> _GIVEN TEXT_
# # # #

The narration was well done on the audio book which always leads to a better experience. They used two people, a male and a female to do the different parts so that helped suspend the disbelief. The resolution was a slight let-down for me as the novel itself changed from a horror novel to more of a spy/thriller story and Koontz does the former better than the later. But the plot was still smooth and the ending was comfortable. All in all an enjoyable "read".

F my next audio book: The Grapes of Wrath by John Steinbeck. No, I've never read it so I figured an audio format might be the only way I ever get this one done. And no, it's not abridged (went back to my old library) so I should get the full impact of one of the great classics.

Tuesday, October 13, 2009

House of Reckoning

Today I completed the latest Amazon "Vine" program book, House of Reckoning, by John Saul. This is the first John Saul book I have ever read although I had listened to one in audio book format. That one had a great premise but seemed somewhat clumsy in its execution and even boring. The boring nature of it could have been a by-product of the audio book production as that does sometimes happen. So in my never ending search for good horror writing, I thought I'd give him another chance.

House of Reckoning has a fairly standard premise for a horror tale. A 14-year old girl named Sarah is hit by a drunk driver (who happens to be her father) and since her mother has already passed away, she is put into a foster home while her father has to go to jail. Sarah now has a disability and walks with a limp. We learn of her amazing artistic ability and we meet a fellow student of hers, named Nick who hears voices. Then there is Sarah's art teacher who lives alone in an old house that used to be an insane asylum. Of course all of this intertwines and we experience a pretty typical haunted house sort of story. These three characters must come together because everybody else in the town is a one dimensional, sterotypical character who delights in teasing a 14 year old girl with a limp and proclaiming the art teacher who lives in the old house, a "witch".

The story reads easily and the plot is easy to follow. Definitely a quick read. Unfortunately, the novel abounds with problems. Chief among them is the way the characters behave, especially the "bad" characters. Sarah's foster family makes Cinderella's step family look like angels. They treat Sarah like a slave, demanding total obedience in all things while they kick back with their feet up. They proclaim their Christianity and blame Sarah and the devil inside her for everything that goes wrong. How stereotypical can you get? The rest of the town includes the power hungry sheriff, his son who happens to be the school bully, etc. all of which make fun of Sarah the gimp. The concept of the haunted house itself, had potential as a great character in its own right and it does take matters into its own hands, so to speak. I won't provide spoilers but suffice it to say that the great concept that the author begins with never really pans out. When it comes time for the horror to shine through, it's rather dull. Events are wrapped up in a tidy manner, just so conveniently that one wonders if the word count was approaching the limit.

# # # #

> _SUPPLIED INFORMATION_

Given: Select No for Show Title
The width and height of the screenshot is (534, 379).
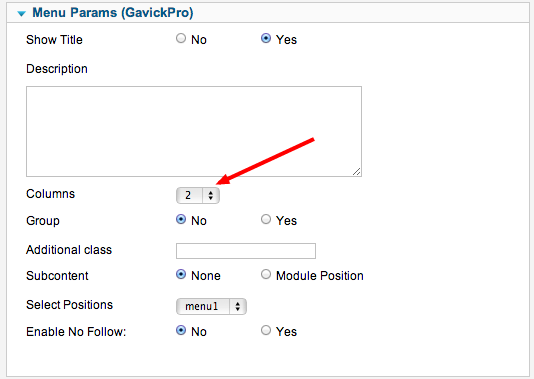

# # # #

> _REQUIREMENTS_
[A] Answer these questions from the given text:
(i) How many people narrated the audio book mentioned at the start, and what were their genders?
(ii) Which book was picked as the next audio book?
(iii) What had the art teacher's old house once been?
[B] Reproduce the stretch of the given text from "F my next audio" through "him another chance.".

> _EXERCISE RESULTS_
[A]
(i) Two people narrated it, a male and a female.
(ii) The Grapes of Wrath by John Steinbeck.
(iii) An insane asylum.

[B]
F my next audio book: The Grapes of Wrath by John Steinbeck. No, I've never read it so I figured an audio format might be the only way I ever get this one done. And no, it's not abridged (went back to my old library) so I should get the full impact of one of the great classics.

Tuesday, October 13, 2009

House of Reckoning

Today I completed the latest Amazon "Vine" program book, House of Reckoning, by John Saul. This is the first John Saul book I have ever read although I had listened to one in audio book format. That one had a great premise but seemed somewhat clumsy in its execution and even boring. The boring nature of it could have been a by-product of the audio book production as that does sometimes happen. So in my never ending search for good horror writing, I thought I'd give him another chance.